> _Records supplied_

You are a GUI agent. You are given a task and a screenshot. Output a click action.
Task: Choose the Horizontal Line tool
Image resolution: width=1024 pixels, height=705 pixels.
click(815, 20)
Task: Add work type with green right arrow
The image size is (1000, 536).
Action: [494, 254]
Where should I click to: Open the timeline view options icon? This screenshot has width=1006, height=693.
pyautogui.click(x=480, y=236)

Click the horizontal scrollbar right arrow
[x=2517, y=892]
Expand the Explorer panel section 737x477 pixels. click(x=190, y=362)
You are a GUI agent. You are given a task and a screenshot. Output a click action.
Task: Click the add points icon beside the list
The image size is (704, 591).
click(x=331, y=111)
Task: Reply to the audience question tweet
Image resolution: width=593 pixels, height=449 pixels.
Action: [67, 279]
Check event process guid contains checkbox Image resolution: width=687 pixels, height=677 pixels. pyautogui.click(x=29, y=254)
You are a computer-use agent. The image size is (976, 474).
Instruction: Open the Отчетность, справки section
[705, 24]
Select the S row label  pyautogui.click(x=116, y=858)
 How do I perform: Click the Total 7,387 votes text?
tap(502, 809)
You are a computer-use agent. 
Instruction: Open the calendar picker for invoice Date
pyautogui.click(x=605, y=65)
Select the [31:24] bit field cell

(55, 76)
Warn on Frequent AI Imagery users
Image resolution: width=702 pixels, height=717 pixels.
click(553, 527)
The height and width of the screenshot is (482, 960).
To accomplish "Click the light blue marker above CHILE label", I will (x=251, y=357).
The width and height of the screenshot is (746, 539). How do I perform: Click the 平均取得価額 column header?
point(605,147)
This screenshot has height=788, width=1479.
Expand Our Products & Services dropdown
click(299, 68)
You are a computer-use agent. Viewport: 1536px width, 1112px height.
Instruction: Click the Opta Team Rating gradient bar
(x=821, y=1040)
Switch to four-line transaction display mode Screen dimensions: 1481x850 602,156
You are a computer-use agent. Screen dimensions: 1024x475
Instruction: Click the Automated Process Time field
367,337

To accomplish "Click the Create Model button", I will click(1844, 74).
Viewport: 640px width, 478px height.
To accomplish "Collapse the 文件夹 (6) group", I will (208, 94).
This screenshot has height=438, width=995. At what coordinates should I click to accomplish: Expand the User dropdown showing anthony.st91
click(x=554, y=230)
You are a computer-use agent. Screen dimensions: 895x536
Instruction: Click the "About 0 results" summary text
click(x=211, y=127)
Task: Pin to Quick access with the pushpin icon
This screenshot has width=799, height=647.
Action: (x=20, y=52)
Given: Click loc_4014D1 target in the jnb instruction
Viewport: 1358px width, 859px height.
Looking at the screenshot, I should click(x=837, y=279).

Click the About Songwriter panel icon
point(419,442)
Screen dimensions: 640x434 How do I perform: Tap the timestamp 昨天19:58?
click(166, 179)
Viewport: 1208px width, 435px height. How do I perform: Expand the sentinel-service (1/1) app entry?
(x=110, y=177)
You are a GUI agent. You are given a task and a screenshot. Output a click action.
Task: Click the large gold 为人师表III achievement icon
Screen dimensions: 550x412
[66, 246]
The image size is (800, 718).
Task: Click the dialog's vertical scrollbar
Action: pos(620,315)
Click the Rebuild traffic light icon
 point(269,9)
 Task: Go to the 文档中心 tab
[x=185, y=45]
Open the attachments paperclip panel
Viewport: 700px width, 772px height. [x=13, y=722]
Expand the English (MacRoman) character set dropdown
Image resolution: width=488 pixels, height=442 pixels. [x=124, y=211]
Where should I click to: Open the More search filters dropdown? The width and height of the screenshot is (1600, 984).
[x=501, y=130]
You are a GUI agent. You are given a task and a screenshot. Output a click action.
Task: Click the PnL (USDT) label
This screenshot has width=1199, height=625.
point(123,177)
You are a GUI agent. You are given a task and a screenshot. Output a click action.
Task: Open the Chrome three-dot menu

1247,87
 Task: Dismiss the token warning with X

> _Directions_
The material must be reproduced word for word.

> _Worked solution_
You are a GUI agent. You are given a task and a screenshot. Output a click action.
Task: Choose the Horizontal Line tool
Image resolution: width=1024 pixels, height=705 pixels.
click(815, 20)
Task: Add work type with green right arrow
The image size is (1000, 536).
Action: [494, 254]
Where should I click to: Open the timeline view options icon? This screenshot has width=1006, height=693.
pyautogui.click(x=480, y=236)

Click the horizontal scrollbar right arrow
[x=2517, y=892]
Expand the Explorer panel section 737x477 pixels. click(x=190, y=362)
You are a GUI agent. You are given a task and a screenshot. Output a click action.
Task: Click the add points icon beside the list
The image size is (704, 591).
click(x=331, y=111)
Task: Reply to the audience question tweet
Image resolution: width=593 pixels, height=449 pixels.
Action: [67, 279]
Check event process guid contains checkbox Image resolution: width=687 pixels, height=677 pixels. pyautogui.click(x=29, y=254)
You are a computer-use agent. The image size is (976, 474).
Instruction: Open the Отчетность, справки section
[705, 24]
Select the S row label  pyautogui.click(x=116, y=858)
 How do I perform: Click the Total 7,387 votes text?
tap(502, 809)
You are a computer-use agent. 
Instruction: Open the calendar picker for invoice Date
pyautogui.click(x=605, y=65)
Select the [31:24] bit field cell

(55, 76)
Warn on Frequent AI Imagery users
Image resolution: width=702 pixels, height=717 pixels.
click(553, 527)
The height and width of the screenshot is (482, 960).
To accomplish "Click the light blue marker above CHILE label", I will (x=251, y=357).
The width and height of the screenshot is (746, 539). How do I perform: Click the 平均取得価額 column header?
point(605,147)
This screenshot has height=788, width=1479.
Expand Our Products & Services dropdown
click(299, 68)
You are a computer-use agent. Viewport: 1536px width, 1112px height.
Instruction: Click the Opta Team Rating gradient bar
(x=821, y=1040)
Switch to four-line transaction display mode Screen dimensions: 1481x850 602,156
You are a computer-use agent. Screen dimensions: 1024x475
Instruction: Click the Automated Process Time field
367,337

To accomplish "Click the Create Model button", I will click(1844, 74).
Viewport: 640px width, 478px height.
To accomplish "Collapse the 文件夹 (6) group", I will (208, 94).
This screenshot has height=438, width=995. At what coordinates should I click to accomplish: Expand the User dropdown showing anthony.st91
click(x=554, y=230)
You are a computer-use agent. Screen dimensions: 895x536
Instruction: Click the "About 0 results" summary text
click(x=211, y=127)
Task: Pin to Quick access with the pushpin icon
This screenshot has width=799, height=647.
Action: (x=20, y=52)
Given: Click loc_4014D1 target in the jnb instruction
Viewport: 1358px width, 859px height.
Looking at the screenshot, I should click(x=837, y=279).

Click the About Songwriter panel icon
point(419,442)
Screen dimensions: 640x434 How do I perform: Tap the timestamp 昨天19:58?
click(166, 179)
Viewport: 1208px width, 435px height. How do I perform: Expand the sentinel-service (1/1) app entry?
(x=110, y=177)
You are a GUI agent. You are given a task and a screenshot. Output a click action.
Task: Click the large gold 为人师表III achievement icon
Screen dimensions: 550x412
[66, 246]
The image size is (800, 718).
Task: Click the dialog's vertical scrollbar
Action: pos(620,315)
Click the Rebuild traffic light icon
 point(269,9)
 Task: Go to the 文档中心 tab
[x=185, y=45]
Open the attachments paperclip panel
Viewport: 700px width, 772px height. [x=13, y=722]
Expand the English (MacRoman) character set dropdown
Image resolution: width=488 pixels, height=442 pixels. [x=124, y=211]
Where should I click to: Open the More search filters dropdown? The width and height of the screenshot is (1600, 984).
[x=501, y=130]
You are a GUI agent. You are given a task and a screenshot. Output a click action.
Task: Click the PnL (USDT) label
This screenshot has width=1199, height=625.
point(123,177)
You are a GUI agent. You are given a task and a screenshot. Output a click action.
Task: Open the Chrome three-dot menu

1247,87
 Task: Dismiss the token warning with X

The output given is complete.